(Dati di puntamento per screenshot)
---
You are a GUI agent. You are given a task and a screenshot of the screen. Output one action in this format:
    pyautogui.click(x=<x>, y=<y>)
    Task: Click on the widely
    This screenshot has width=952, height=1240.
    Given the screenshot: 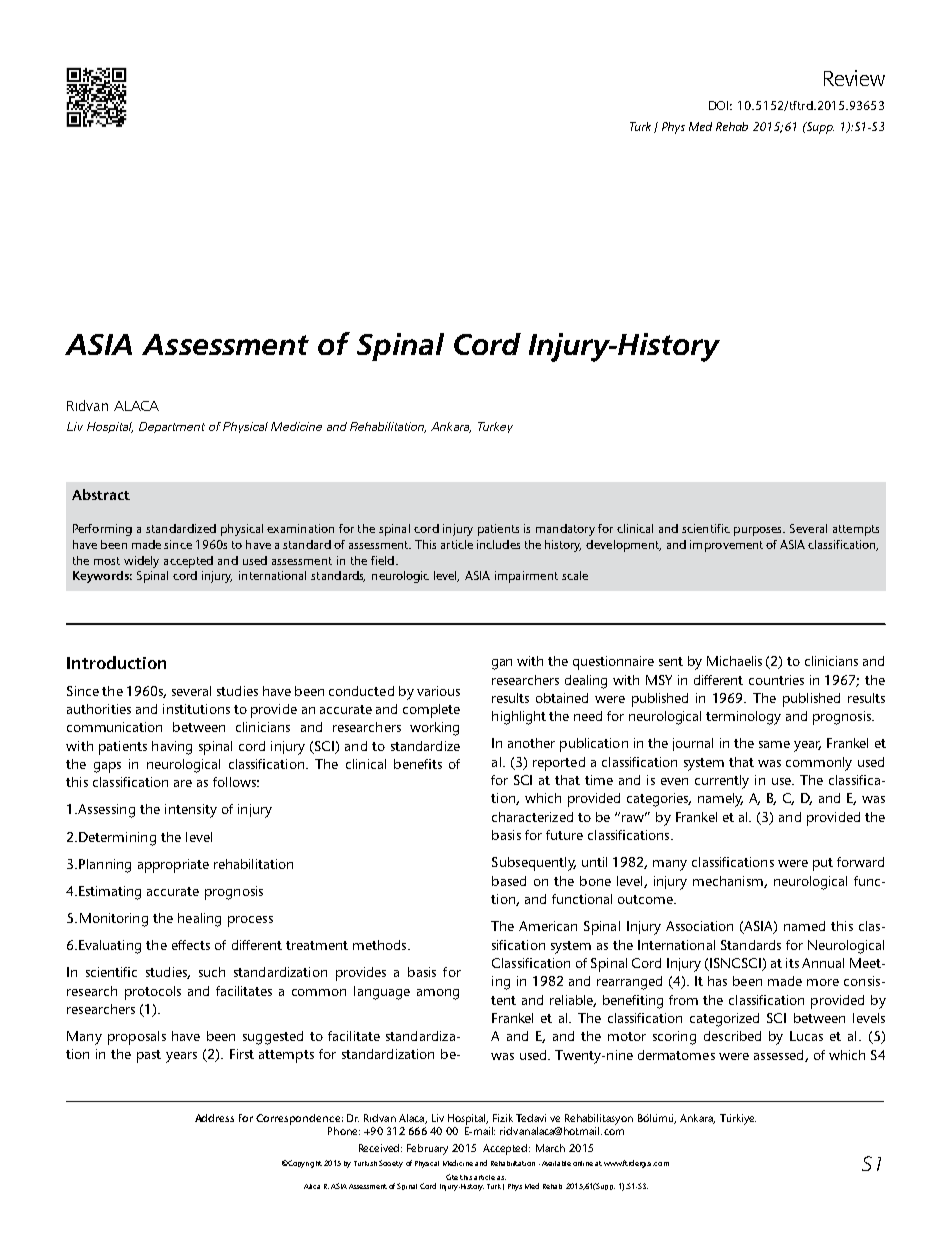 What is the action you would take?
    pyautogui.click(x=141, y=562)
---
Riproduci fedelmente il materiale riga per riga, partendo dall'inizio e fermandoti dopo la riga che contiene "This screenshot has", inclusa.

» Risposta al compito:
You are a GUI agent. You are given a task and a screenshot of the screen. Output one action in this format:
    pyautogui.click(x=<x>, y=<y>)
    Task: Click on the widely
    This screenshot has width=952, height=1240.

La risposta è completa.